With Blair Witch (read our review) only two weeks out, summer closed out with Fede Alvarez’s Don’t Breathe (read our review), which just took the top spot in the box office for the second week in a row. That’s unprecedented for the genre. From Ghost House and Sony Pictures, Don’t Breathe has a reported budget of only $10 million, which means marketing was around $10-15 million, for a total cost of $25 million. As of this writing, it’s at $60 million worldwide, which means its net take is approximately $30 million, putting it well into the profit zone. It’s a booming success that still has weeks left in theaters, international releases locked, and a massive home video release looming this holiday season.

Lights Out Review

But this is just one example from a summer blistering with hits, which included two genre films from James Wan. David F. Sandberg’s Lights Out (read our review), produced by Wan and released by New Line Cinema, hit a whopping $135 million on a reported budget of, get this, $5 million. With a $5-10 million marketing spend, and adjusting for net profits, Lights Out looks to have made an estimated $55 million for the studio, which also has its home video release to look forward to. The Conjuring 2 (read our review), which Wan directed, cost more to make ($40 million), has banked $320 million worldwide, which nets the studio $160 million. After the $80 million cost, that’s a disgusting $80 million profit. Shit, is it me or did James Wan’s films literally save Warner Bros.’ ass from their massive DC mistakes (Batman V Superman and Suicide Squad)?

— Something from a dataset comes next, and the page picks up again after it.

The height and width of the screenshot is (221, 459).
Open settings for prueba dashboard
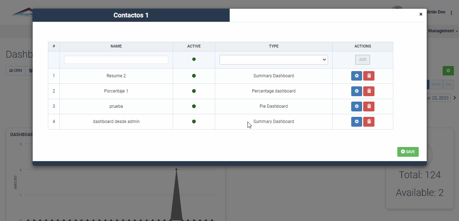(356, 106)
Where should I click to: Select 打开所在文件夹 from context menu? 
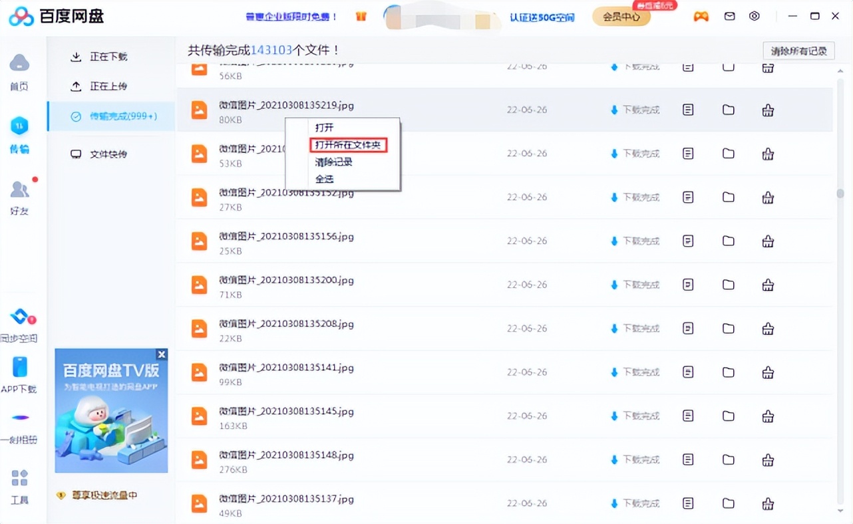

Back in June, Sony released the Blake Lively shark thriller The Shallows (read our review) wide and found early genre success with a $100 million worldwide take ($50 million net) on a cost of $17 million (plus $15-20 million marketing). Universal Pictures’ July 1 release of The Purge: Election Year (read our review) has also taken in a bit over $100 million on a cost of only $10 million, which broken down looks like a $30 million surplus for the studio.


If you exclude Ghostbusters from the list (Sony was adamant this was a “comedy”), all of the major genre releases by studios were fireworks. All of the aforementioned films were hugely successful, and so profitable that all I can do is picture the filmmakers swimming in hundred dollar bills like Scrooge McDuck.

There’s obviously other factors at play (such as the quality of each film), so it’s hard to know the exact science here, but there’s one major lesson to be learned: not all moviegoers want to see tentpole films. There’s a market that goes beyond parents and children filling theaters to watch Captain American team up with Spider-Man. Studios need to acknowledge this and take advantage of the holes in the release schedule. Obviously, they appear to be taking note as we’re now finding horror infiltrating every season. So, every time you read an article by a “journalist” calling for the death of horror, remember, our genre is slowly infecting the box office year round. The biggest reason? Fans of superhero films aren’t superheroes. Fans of horror are horror. The end.